- [Verilen görev]: Aşağıdaki Hayata Dönüş Operasyonu davası metninde "DHABayrampaşa Cezaevi'nde 21" ifadesinden başlayıp "bulunulmasına karar verdi." ifadesine kadar, bu ifade de dahil olmak üzere bölümü hiç değiştirmeden yeniden yazın.

- [Verilen metin]:
"Hayata Dönüş Operasyonu" davasında suç duyurusu
Bayrampaşa Cezaevi'nde 21 yıl önce "Hayata Dönüş Operasyonu"nda 12 kişinin ölümü ve 29 kişinin de yaralanmasına ilişkin dönemin jandarma personellerinin de aralarında bulunduğu 194 sanığın yargılanmasına devam edildi.
DHABayrampaşa Cezaevi'nde 21 yıl önce "Hayata Dönüş Operasyonu"nda 12 kişinin ölümü ve 29 kişinin de yaralanmasına ilişkin dönemin jandarma personellerinin de aralarında bulunduğu 194 sanığın yargılanmasına devam edildi. Jandarma Genel Komutanlığı'nca mahkemeye gönderilen operasyon tutanağında bulunan sicil numaralarının kriterlere uymadığı yazısı üzerine mahkeme, tutanağı hazırlayan jandarma personeli hakkında suç duyurusunda bulunulmasına karar verdi.

- [Veri bölümü]:
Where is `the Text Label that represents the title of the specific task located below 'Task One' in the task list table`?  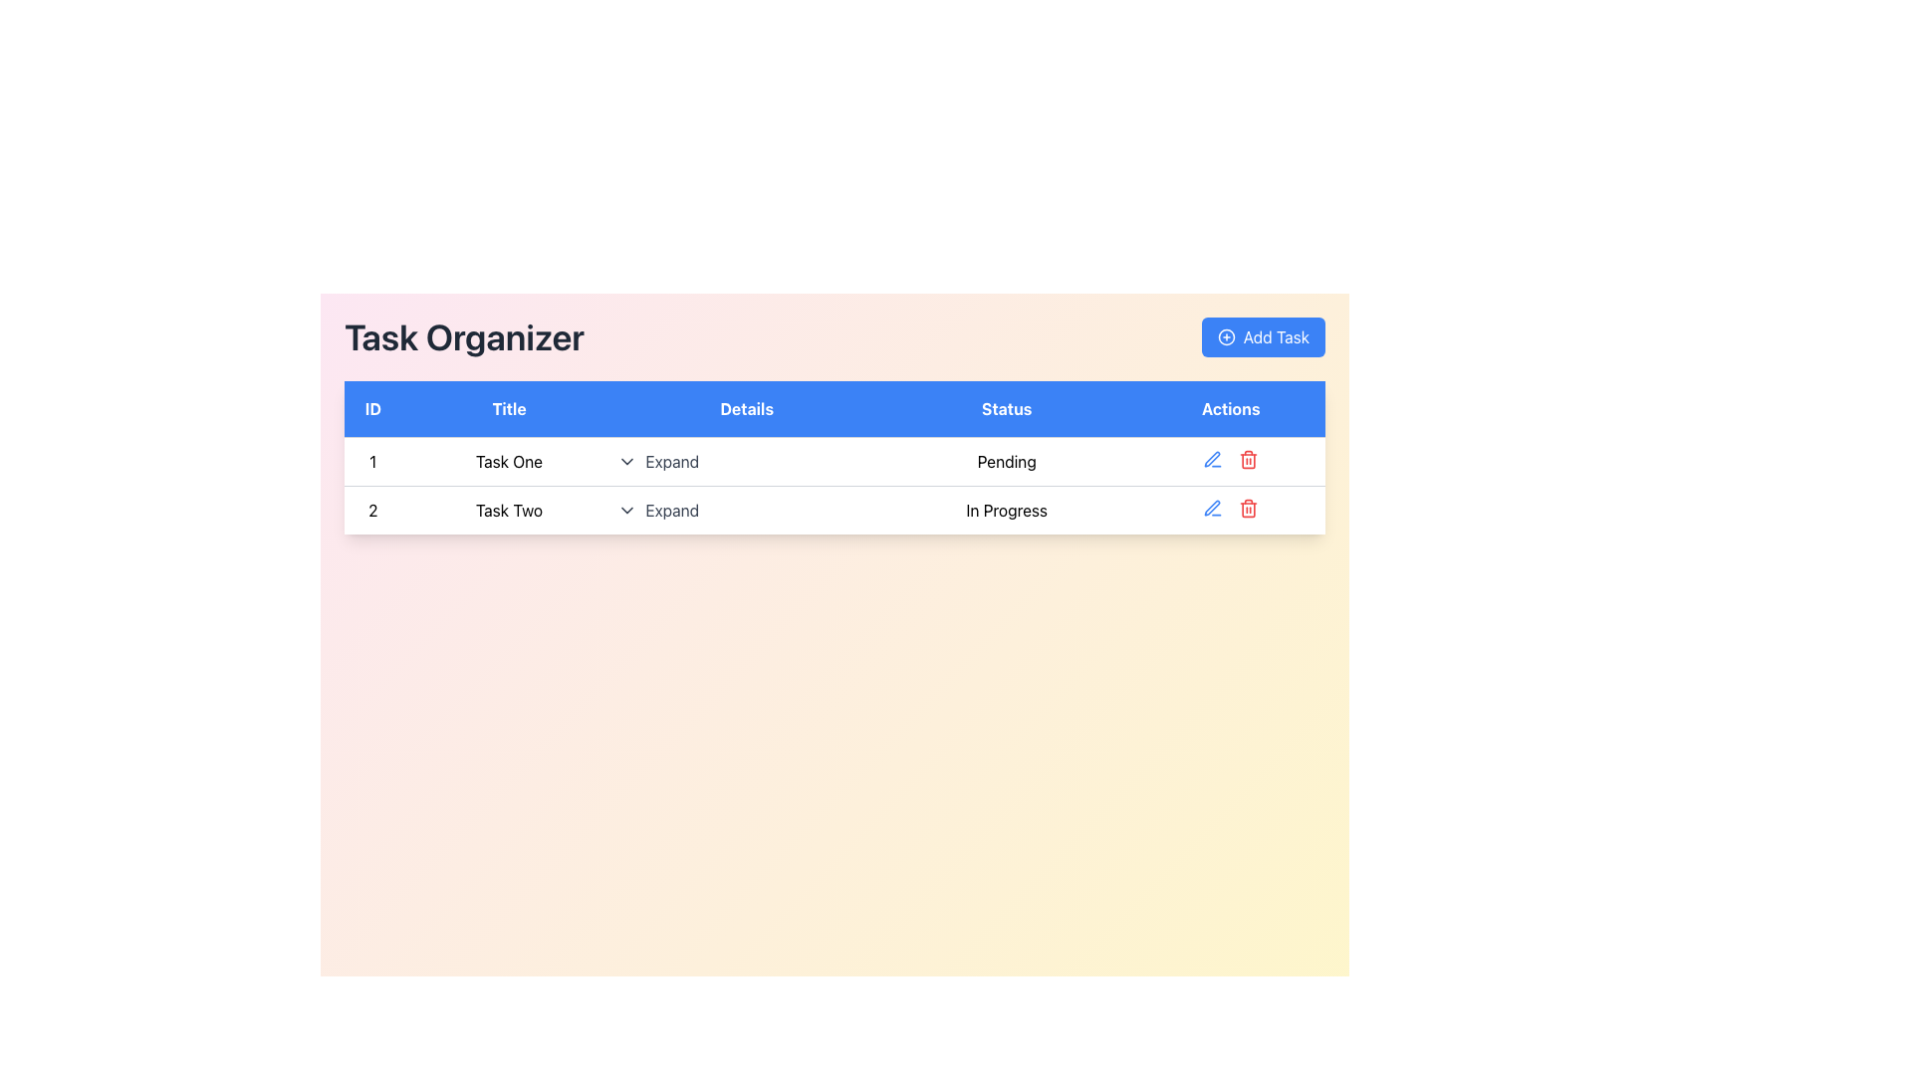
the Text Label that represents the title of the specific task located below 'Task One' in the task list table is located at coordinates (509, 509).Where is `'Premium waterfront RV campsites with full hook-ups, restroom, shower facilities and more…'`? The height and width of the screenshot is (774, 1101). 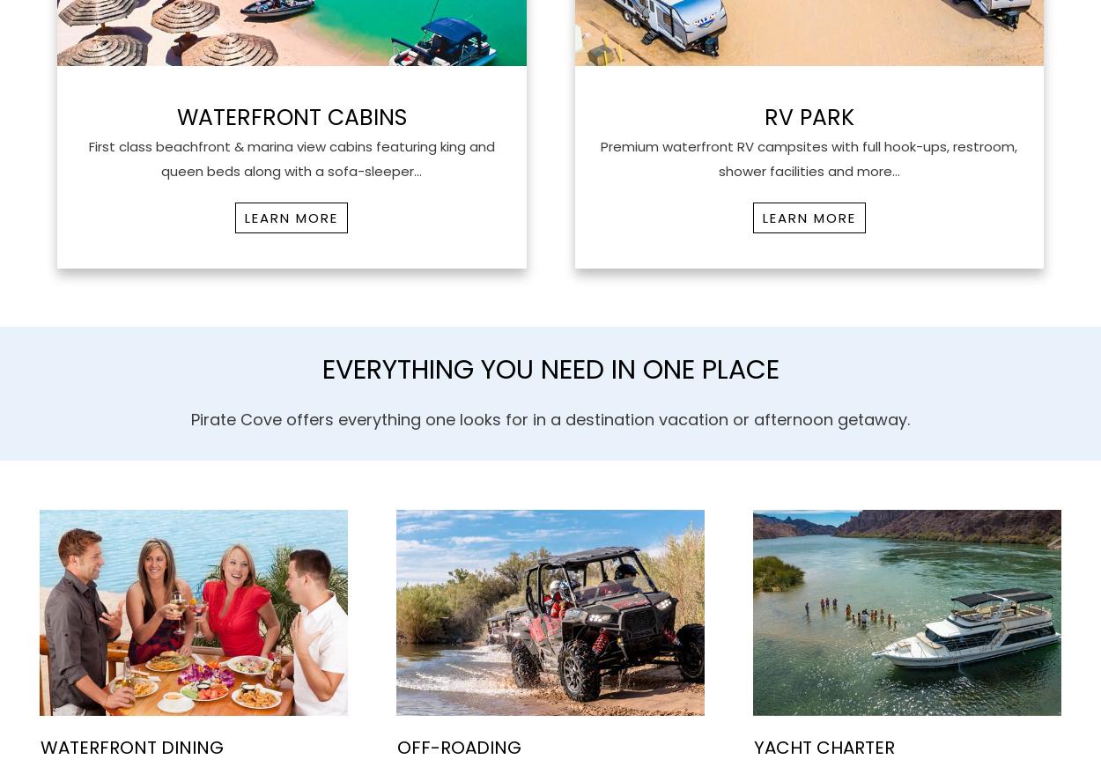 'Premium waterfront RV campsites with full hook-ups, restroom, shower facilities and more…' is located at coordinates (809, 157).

- [Eksiksiz cevap]:
DHABayrampaşa Cezaevi'nde 21 yıl önce "Hayata Dönüş Operasyonu"nda 12 kişinin ölümü ve 29 kişinin de yaralanmasına ilişkin dönemin jandarma personellerinin de aralarında bulunduğu 194 sanığın yargılanmasına devam edildi. Jandarma Genel Komutanlığı'nca mahkemeye gönderilen operasyon tutanağında bulunan sicil numaralarının kriterlere uymadığı yazısı üzerine mahkeme, tutanağı hazırlayan jandarma personeli hakkında suç duyurusunda bulunulmasına karar verdi.